Guardians of the Galaxy is in its third week at or near the top of the box office. Credit: Marvel Entertainment.

Can anything derail Disney (NYSE: DIS  ) stock? Not judging by the recent earnings report or box office tally. Guardians of the Galaxy is on track to end the weekend as the top summer film at U.S. theaters, according to The Hollywood Reporter. These factors and more have pushed Disney stock up over 40% over the past year, to better than $90 a share.

DIS Chart

DIS data by YCharts

What's going right

There's much to like about Disney's business right now. Existing (e,g., The Avengers) and new (e.g., Frozen) franchises are pushing revenue, profits, and margins at the Consumer Products group to new highs as theme parks get more automated for serving large, deep-pocketed crowds. Companywide operating margin has improved in each of the past four quarters as a result. So have returns on equity and capital. 

3 reasons Disney stock could fall anyway

Impressive as that looks, history is rife with stories of outstanding businesses whose stock prices stalled because of a variety of pitfalls. Disney could suffer the same fate, especially when you consider the following three factors:

1. Valuation. Disney stock now trades for north of $90 a share and 23 times earnings. That's anything but a cheap multiple. Look at Time Warner (NYSE: TWX  ) , a close peer that trades for 17 times earnings. Disney's comparative outperformance last quarter -- including an 8% revenue boost versus just 3% for Warner -- accounts for some of the premium, but what happens when growth slows? (And it will, because it always does.) There's little room for error at this valuation.

2. Even with Infinity, gaming is still an unknown. Toys-to-life games such as Skylanders and Infinity are hot right now, and that's been a boon for Disney's Interactive division. Group revenue soared 45% in fiscal Q3. Next month, Marvel characters join the Infinity universe, which should produce further growth. And if they don't? There's little else to fall back on. (Remember: in March, Disney cut 25% of staff at the Interactive division.)
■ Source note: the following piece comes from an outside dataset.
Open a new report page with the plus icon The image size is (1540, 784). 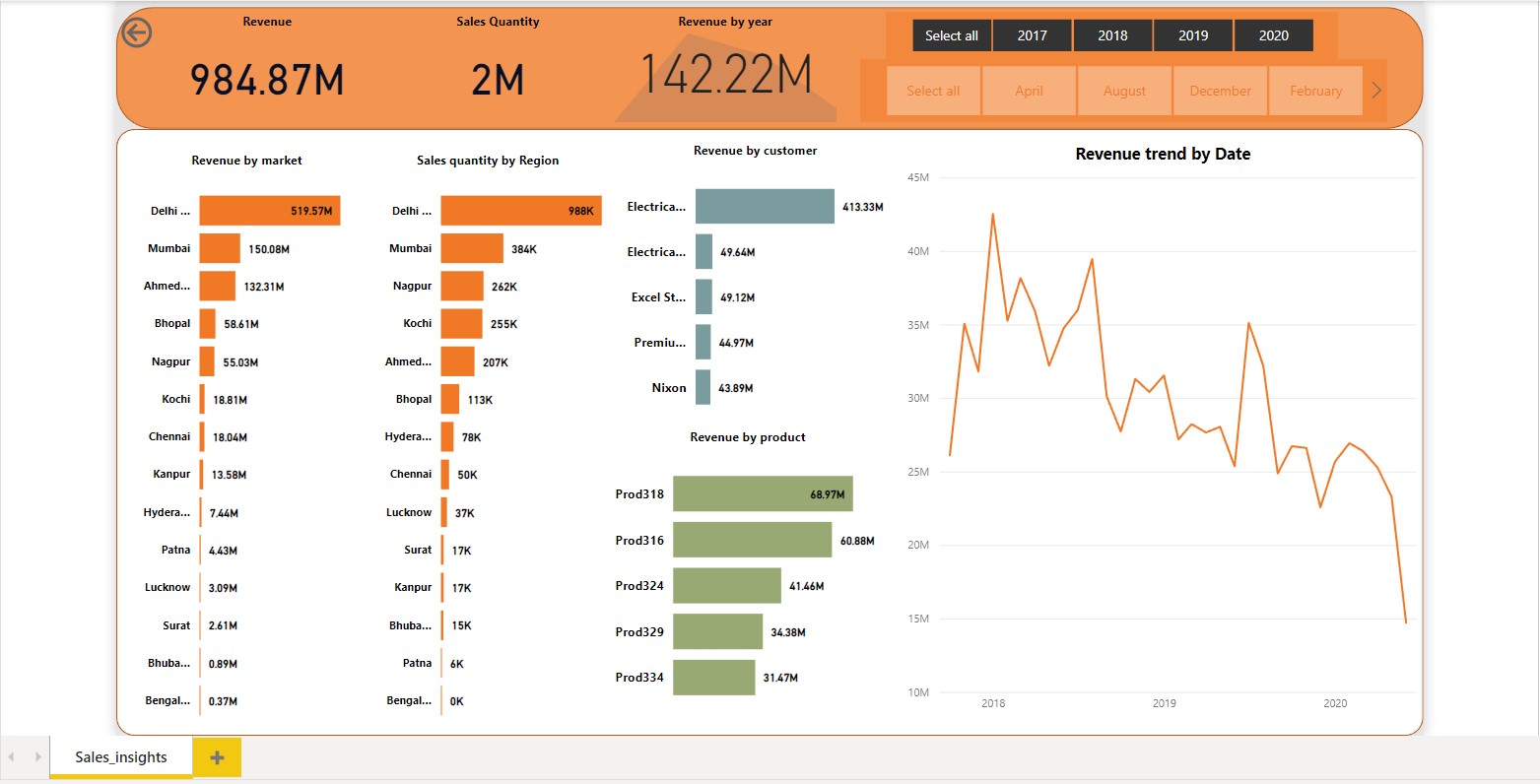tap(216, 756)
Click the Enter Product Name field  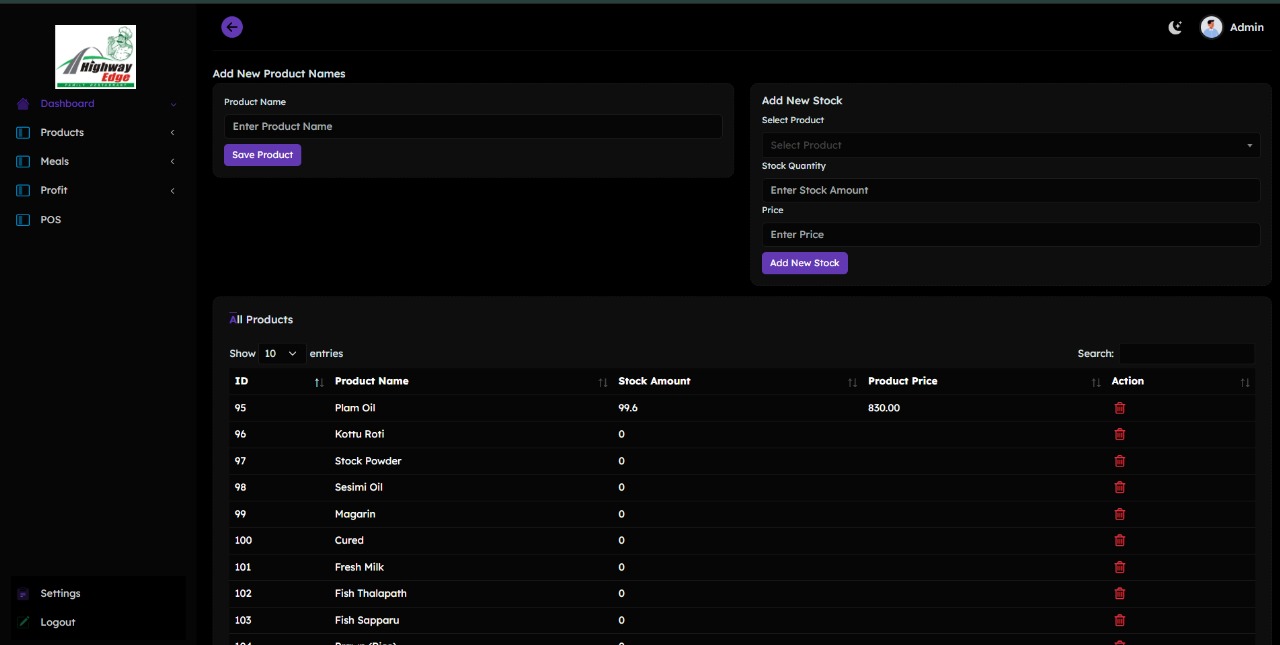[472, 127]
3. Ant-Man may disappoint. Edgar Wright stepped away from Ant-Man three months ago after spending eight years working on the project. Fans I've talked with are cautiously optimistic that Paul Rudd and Michael Douglas can pull off another win for Marvel Studios, but a lot depends on how well director Peyton Reed and writer Adam McKay get along. Reed's comments to reporters at last month's Comic-Con appear promising, but a lot could go wrong between now and July 2015, when the movie is scheduled to arrive in U.S. theaters.

A scrappy-looking Rudd plays the titular role in next year's Ant-Man. Credit: Marvel Entertainment.

Foolish takeaway

Disney has been a holding of mine since early 2010, when the Marvel Entertainment shares I purchased in 2008 converted to Disney stock. My hope is to never sell. Between Lucasfilm, Marvel, and Pixar, and its own internally developed properties, Disney is home to what are arguably the most lucrative franchises in entertainment.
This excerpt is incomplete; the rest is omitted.